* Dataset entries
----
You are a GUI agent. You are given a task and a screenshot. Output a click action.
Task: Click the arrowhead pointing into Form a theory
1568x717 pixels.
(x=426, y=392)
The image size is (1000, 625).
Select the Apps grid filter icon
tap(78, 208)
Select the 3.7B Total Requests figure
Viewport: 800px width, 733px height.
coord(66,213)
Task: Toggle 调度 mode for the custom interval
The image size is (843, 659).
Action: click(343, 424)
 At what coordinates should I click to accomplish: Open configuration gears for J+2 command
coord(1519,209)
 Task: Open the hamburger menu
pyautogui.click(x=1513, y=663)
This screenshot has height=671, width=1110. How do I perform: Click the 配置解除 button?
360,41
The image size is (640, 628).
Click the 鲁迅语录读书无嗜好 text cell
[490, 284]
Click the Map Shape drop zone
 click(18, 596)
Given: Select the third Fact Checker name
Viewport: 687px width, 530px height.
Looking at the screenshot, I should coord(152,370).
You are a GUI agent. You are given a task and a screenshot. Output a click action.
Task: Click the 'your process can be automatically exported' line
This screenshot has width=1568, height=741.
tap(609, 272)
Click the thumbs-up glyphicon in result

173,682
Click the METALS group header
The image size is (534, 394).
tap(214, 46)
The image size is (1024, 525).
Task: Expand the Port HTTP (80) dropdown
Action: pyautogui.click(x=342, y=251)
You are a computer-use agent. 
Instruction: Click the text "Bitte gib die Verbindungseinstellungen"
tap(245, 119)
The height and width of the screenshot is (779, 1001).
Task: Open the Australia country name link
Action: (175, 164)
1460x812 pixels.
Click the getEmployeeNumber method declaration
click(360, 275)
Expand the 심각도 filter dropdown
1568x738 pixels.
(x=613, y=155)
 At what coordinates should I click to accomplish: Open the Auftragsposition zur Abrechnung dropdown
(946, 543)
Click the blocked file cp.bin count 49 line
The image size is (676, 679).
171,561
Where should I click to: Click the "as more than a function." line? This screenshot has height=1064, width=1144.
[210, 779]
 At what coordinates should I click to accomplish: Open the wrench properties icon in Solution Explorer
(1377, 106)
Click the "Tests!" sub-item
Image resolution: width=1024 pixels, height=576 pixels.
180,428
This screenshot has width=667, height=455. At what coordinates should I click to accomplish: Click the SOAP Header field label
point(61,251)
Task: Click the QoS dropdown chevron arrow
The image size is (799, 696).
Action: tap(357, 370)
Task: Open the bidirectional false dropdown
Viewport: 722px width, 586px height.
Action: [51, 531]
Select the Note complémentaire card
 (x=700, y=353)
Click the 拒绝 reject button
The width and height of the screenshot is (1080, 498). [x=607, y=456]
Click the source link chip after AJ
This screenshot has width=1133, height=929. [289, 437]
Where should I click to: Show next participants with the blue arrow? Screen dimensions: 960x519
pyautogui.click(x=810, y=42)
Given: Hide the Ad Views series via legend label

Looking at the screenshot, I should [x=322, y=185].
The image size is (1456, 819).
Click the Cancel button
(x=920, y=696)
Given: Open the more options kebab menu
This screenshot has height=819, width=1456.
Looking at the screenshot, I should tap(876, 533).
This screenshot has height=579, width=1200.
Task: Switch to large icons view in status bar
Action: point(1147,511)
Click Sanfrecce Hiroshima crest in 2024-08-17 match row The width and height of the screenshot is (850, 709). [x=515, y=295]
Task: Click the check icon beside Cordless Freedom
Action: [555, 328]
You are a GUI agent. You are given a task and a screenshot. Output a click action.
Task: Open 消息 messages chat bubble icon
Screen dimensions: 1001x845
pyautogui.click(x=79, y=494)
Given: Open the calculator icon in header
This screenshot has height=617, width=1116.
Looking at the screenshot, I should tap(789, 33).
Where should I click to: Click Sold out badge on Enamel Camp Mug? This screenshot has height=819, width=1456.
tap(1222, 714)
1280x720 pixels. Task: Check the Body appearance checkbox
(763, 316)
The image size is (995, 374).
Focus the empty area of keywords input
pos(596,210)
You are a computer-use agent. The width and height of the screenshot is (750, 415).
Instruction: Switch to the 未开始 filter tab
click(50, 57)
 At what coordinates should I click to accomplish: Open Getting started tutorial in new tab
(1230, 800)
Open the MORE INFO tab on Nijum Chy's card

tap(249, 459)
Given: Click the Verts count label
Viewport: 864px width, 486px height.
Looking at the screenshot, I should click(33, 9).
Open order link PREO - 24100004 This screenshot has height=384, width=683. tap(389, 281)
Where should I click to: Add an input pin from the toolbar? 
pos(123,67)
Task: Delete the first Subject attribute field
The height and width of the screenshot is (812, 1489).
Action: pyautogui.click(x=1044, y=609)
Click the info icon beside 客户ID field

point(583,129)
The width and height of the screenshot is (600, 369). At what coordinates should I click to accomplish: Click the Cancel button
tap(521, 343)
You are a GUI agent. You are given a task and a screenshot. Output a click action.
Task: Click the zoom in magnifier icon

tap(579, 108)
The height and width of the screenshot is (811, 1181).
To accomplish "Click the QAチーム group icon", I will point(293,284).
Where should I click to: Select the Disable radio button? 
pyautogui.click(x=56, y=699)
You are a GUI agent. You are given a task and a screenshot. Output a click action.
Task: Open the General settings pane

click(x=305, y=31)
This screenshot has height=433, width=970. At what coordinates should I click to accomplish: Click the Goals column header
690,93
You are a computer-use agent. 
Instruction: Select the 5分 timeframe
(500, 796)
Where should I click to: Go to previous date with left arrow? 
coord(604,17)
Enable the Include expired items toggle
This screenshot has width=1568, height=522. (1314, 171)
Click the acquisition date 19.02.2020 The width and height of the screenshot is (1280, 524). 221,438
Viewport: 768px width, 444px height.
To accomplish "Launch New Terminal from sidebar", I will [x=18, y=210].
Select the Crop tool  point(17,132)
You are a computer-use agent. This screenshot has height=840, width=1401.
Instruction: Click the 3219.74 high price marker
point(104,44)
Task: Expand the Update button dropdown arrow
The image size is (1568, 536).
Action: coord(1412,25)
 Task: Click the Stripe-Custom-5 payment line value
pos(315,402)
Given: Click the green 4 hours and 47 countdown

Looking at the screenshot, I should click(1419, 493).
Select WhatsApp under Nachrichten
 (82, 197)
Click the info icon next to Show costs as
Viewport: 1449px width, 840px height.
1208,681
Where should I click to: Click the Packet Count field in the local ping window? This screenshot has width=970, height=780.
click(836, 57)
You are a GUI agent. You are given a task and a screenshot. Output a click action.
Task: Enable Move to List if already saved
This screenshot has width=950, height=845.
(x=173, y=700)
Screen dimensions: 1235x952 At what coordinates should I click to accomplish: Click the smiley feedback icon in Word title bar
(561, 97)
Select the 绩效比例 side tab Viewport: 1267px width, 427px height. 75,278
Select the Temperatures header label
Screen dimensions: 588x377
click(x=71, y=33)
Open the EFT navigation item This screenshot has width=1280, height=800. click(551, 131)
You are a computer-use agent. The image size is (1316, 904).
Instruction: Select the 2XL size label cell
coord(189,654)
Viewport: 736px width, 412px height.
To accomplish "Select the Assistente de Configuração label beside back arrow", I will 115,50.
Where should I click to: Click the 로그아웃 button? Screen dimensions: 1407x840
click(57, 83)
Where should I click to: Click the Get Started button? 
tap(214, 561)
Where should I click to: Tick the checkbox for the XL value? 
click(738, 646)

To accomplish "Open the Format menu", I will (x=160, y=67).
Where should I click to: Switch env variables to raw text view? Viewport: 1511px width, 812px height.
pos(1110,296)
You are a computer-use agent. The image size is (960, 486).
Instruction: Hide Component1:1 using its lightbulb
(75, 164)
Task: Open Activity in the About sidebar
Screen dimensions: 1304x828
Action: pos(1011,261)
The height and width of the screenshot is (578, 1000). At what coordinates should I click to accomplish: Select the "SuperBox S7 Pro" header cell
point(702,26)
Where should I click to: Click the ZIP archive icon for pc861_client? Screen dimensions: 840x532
----
* HOW TO COMPLETE THIS TASK
Which lines above contain "group"? Show each of them.

* EXPECTED OUTPUT
Click the METALS group header
To accomplish "Click the QAチーム group icon", I will point(293,284).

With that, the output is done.